I think that's fine. Once you have enqueued a buffer, the consumer is allowed to read it and modify it arbitrarily (including transfering and detaching it). In this case the consumer is the UA.

We (Chrome) serialize the buffers to a C++ byte array and create Uint8Array objects from the byte array in the page. That means buffer's boundary is not preserved (i.e., buffers may be merged / split). As an implementer I would like the spec to allow us doing it.

This is an important point. I think that fits easily into the framework I outlined above. We just need to be a bit careful how things are specced. Instead of directly reading and enqueuing chunks as objects, we need to add some wiggle room in that process. Read the chunk as a Uint8Array, detach it, and enqueue new Uint8Array objects that point to the same sequence of bytes in the same order.

I agree we need to spec types. Can we do something in webidl like ReadableStream<Uint8Array> with defined semantics if it hits a different chunk type?

I am not sure how this would work. I guess my instinct is to first formalize the semantics and then see if any of them are boilerplatey enough that they could be taken care of by a Web IDL type / by bindings generators.

I don't understand this one. Just because the outer ReadableStream is locked does not prevent the inner source from continuing to provide data, right?

If by "inner source" you mean "underlying source", that's under the control of the author, not the UA.

What I mainly meant here was that we couldn't just keep doing what the spec currently does, and pretend there's a single ReadableStream object which gets transferred around.

I guess we can do this, but its likely just going to be a spec thing. I doubt we will ever represent actual browser images, stylesheets, etc as ReadableStreams. We're just going to consume them in c++. The only place it will actually happen this way is in an outer fetch() call that returns a Response.body.

Basically there are two options. We could create a parallel "conceptual stream" type, with all the appropriate operations (reading, enqueueing, etc.) and say that is what is in play most of the time. Then the response.body getter lazily initializes a real ReadableStream, and there's some procedure for coping the "conceptual stream" into the ReadableStream so that operating on the latter impacts the former and vice versa.

Or we could keep doing what the current spec does, and use a ReadableStream to represent the streaming body in all cases. We just need to be a bit more careful about how things work across realms and event loops.

The latter sounds better to me.

yutakahirano commented 8 years ago

Thank you.

I would like to use a transform stream to explain that in the spec. Let me try:

Let {ws, rs} be a transform stream whose transform function

Note that each Uint8Array object's boundary needs not to be preserved, but the concatenation of all written bytes to ws needs to equal to the concatenation of all bytes that would be read from rs.

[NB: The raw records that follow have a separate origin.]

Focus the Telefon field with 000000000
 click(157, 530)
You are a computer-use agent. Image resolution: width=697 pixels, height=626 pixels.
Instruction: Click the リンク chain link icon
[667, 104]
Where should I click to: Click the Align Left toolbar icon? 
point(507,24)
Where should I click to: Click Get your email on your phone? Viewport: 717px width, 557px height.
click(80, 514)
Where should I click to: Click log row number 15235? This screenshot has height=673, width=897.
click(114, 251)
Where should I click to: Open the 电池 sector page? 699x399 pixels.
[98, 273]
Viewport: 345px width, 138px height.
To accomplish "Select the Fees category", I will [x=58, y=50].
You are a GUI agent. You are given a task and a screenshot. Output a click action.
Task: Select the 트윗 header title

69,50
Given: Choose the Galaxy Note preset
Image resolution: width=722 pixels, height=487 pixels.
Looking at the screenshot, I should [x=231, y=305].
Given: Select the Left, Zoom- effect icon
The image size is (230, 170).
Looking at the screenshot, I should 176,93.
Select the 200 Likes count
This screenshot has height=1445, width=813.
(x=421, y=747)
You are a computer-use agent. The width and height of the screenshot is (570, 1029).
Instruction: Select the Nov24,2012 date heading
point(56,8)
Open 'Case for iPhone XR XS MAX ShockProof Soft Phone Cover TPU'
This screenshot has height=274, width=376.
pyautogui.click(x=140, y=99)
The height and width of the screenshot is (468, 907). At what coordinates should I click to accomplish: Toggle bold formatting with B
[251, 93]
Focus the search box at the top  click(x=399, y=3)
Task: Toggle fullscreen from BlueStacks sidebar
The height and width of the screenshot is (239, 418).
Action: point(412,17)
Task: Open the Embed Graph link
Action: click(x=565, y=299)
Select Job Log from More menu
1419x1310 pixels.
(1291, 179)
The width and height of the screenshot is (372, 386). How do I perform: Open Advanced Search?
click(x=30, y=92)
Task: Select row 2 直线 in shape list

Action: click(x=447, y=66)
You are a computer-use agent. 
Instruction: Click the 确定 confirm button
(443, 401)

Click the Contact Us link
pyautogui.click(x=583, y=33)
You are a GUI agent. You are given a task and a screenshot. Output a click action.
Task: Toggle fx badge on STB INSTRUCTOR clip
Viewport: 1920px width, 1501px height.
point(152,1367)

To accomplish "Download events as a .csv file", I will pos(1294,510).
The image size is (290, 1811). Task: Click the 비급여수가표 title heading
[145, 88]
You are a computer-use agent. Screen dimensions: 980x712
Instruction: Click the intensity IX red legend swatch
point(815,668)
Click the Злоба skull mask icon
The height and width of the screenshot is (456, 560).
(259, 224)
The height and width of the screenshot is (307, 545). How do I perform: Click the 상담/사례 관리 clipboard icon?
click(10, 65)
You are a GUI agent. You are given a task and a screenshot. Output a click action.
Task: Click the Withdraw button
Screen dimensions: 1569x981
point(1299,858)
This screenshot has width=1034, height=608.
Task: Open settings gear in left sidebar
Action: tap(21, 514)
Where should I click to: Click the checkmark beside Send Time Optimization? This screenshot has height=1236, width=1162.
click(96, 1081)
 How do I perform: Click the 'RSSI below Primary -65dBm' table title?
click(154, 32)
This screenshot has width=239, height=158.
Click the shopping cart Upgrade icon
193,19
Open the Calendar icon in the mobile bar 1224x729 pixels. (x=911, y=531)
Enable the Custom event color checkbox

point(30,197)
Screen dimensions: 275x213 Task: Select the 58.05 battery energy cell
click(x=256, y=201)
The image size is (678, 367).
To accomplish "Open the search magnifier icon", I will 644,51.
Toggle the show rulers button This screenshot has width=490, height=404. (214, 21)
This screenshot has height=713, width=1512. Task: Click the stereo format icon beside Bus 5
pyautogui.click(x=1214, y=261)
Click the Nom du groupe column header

In respondWith, we need to create a response r' from the given response r by setting r''s body stream to rs and calling pipeTo on r's body stream with ws.

Does that make sense? Am I using streams' words correctly?

domenic commented 8 years ago

That all makes sense. Given that we still haven't finished defining writable and transform streams (or piping) work in very much detail, I'm not sure how that's going to translate in the spec. That is why I suggested just describing it in terms of reading from r's body stream and enqueuing into r's body stream. But I guess we could describe it in terms of transform streams, and just keep things sufficiently vague?

yutakahirano commented 8 years ago

Thank you. I made a pull-request https://github.com/slightlyoff/ServiceWorker/pull/934 based on @domenic's original post. I added a note to say that UAs need not preserve buffer's boundary. Hopefully we will replace the description with a more implicit one (i.e., transform stream + pipeTo).